>>>>
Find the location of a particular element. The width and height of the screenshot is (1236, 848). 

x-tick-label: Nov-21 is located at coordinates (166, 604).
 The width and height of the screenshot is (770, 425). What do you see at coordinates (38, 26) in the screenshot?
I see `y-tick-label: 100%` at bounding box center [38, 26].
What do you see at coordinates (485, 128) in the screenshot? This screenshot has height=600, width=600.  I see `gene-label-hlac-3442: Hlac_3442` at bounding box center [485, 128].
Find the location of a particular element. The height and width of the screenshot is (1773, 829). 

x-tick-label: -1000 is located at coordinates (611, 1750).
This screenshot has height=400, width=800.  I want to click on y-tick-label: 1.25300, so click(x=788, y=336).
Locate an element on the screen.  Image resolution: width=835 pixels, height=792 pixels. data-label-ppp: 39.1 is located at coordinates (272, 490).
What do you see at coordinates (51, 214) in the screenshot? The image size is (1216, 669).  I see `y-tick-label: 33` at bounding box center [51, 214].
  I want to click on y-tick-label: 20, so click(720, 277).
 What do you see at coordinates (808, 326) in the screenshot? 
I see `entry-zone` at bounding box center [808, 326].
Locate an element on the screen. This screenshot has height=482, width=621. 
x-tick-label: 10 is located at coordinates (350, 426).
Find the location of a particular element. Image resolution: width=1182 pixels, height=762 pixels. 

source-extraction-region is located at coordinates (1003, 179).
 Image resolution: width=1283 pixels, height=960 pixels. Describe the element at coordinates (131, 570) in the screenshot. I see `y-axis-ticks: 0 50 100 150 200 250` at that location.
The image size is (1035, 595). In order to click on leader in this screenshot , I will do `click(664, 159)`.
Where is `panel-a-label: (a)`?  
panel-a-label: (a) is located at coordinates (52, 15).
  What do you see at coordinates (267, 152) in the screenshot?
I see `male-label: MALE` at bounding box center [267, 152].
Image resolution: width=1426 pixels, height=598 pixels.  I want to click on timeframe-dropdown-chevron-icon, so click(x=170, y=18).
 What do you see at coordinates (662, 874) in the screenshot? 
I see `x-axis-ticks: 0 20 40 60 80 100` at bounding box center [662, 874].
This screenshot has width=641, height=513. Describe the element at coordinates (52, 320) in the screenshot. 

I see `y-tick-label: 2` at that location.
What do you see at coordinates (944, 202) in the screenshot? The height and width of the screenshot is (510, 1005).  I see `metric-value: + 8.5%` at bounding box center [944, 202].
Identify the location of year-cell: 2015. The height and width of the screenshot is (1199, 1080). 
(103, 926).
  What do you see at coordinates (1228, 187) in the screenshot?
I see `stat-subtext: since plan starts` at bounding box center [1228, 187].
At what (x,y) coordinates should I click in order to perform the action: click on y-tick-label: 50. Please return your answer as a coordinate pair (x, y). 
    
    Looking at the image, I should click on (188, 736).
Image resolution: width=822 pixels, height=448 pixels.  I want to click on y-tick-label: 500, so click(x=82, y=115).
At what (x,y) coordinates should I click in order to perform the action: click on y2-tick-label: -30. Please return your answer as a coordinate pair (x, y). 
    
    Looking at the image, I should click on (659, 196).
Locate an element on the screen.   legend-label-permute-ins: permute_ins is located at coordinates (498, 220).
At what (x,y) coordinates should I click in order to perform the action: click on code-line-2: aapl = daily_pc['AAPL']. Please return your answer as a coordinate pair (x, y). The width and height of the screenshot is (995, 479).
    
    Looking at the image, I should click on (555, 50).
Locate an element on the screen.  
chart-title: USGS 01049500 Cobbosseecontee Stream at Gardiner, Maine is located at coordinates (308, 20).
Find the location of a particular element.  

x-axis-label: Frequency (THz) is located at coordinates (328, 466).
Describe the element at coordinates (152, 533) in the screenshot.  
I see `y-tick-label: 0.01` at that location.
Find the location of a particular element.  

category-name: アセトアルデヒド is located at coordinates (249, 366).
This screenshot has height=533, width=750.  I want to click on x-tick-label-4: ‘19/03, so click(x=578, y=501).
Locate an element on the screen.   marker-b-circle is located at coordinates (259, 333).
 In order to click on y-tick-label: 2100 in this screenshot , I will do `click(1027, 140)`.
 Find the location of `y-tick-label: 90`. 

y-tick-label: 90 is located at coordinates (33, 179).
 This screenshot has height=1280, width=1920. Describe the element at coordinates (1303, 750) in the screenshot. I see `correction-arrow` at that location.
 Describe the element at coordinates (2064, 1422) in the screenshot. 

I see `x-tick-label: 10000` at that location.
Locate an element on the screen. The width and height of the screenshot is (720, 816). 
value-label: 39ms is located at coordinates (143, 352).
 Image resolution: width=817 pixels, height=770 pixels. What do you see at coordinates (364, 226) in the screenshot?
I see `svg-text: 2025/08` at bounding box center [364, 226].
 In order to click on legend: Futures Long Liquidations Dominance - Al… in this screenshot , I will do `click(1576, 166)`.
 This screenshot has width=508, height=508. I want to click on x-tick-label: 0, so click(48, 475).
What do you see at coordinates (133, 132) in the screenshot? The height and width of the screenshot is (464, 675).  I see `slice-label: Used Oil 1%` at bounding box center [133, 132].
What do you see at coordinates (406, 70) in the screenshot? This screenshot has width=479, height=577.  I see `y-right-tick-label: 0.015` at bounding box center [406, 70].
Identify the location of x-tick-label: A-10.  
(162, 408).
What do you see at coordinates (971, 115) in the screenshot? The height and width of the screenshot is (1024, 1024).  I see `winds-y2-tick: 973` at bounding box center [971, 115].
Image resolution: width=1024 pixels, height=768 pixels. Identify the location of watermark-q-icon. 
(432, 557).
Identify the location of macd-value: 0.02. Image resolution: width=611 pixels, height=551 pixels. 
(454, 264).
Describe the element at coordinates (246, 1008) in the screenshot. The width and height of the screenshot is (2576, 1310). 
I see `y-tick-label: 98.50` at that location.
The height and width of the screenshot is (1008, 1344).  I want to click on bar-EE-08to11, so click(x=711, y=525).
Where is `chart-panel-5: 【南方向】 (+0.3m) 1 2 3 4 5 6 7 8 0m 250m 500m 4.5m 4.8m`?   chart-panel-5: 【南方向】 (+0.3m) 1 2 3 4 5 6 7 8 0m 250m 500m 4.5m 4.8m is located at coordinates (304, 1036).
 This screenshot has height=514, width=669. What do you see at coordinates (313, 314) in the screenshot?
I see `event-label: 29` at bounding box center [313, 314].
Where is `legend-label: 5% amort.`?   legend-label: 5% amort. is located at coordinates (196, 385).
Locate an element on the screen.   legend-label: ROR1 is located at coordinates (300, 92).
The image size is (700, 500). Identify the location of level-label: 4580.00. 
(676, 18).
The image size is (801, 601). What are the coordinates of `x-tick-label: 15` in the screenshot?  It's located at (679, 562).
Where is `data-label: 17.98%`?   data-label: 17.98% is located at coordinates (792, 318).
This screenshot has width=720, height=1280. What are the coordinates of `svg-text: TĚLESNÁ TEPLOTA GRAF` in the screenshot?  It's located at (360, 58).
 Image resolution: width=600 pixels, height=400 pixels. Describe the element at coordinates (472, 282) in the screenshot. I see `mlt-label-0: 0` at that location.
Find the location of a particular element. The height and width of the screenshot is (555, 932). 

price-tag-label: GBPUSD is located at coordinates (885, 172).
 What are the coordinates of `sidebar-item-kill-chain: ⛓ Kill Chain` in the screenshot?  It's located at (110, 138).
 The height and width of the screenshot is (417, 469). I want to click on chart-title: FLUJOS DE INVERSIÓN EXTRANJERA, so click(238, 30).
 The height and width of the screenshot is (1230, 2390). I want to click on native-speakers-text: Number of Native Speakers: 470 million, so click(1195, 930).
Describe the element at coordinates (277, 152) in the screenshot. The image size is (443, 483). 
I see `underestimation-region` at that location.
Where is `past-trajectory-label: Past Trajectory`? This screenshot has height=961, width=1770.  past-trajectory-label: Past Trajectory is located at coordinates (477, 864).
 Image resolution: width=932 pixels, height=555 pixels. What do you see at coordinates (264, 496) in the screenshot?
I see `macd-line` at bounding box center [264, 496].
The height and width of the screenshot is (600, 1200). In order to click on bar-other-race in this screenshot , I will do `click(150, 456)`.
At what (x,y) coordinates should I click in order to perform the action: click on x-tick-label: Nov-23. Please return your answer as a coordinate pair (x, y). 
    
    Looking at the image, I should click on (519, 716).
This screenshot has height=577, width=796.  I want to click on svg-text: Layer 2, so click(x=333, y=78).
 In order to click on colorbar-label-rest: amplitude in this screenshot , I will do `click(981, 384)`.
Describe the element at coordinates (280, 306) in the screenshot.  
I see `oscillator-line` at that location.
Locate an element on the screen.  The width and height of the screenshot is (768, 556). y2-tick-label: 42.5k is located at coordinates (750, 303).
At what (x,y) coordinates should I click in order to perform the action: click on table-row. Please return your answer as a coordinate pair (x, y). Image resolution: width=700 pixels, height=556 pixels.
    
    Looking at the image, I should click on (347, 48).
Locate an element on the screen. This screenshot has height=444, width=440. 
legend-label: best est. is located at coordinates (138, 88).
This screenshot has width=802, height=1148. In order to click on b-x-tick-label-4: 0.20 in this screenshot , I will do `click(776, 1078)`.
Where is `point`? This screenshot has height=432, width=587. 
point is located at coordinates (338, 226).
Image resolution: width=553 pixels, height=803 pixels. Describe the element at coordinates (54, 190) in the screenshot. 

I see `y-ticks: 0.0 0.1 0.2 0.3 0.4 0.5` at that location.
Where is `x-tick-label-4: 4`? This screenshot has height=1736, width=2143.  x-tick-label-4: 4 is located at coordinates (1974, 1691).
<<<<
*Work instruction*.
Reproduce the data above verbatim, everything from the line containing "coordinates (477, 864)." down to the line containing "The height and width of the screenshot is (600, 1200).", with both of those lines included.

*Your response*.
Where is `past-trajectory-label: Past Trajectory`? This screenshot has height=961, width=1770.  past-trajectory-label: Past Trajectory is located at coordinates (477, 864).
 Image resolution: width=932 pixels, height=555 pixels. What do you see at coordinates (264, 496) in the screenshot?
I see `macd-line` at bounding box center [264, 496].
The height and width of the screenshot is (600, 1200). In order to click on bar-other-race in this screenshot , I will do `click(150, 456)`.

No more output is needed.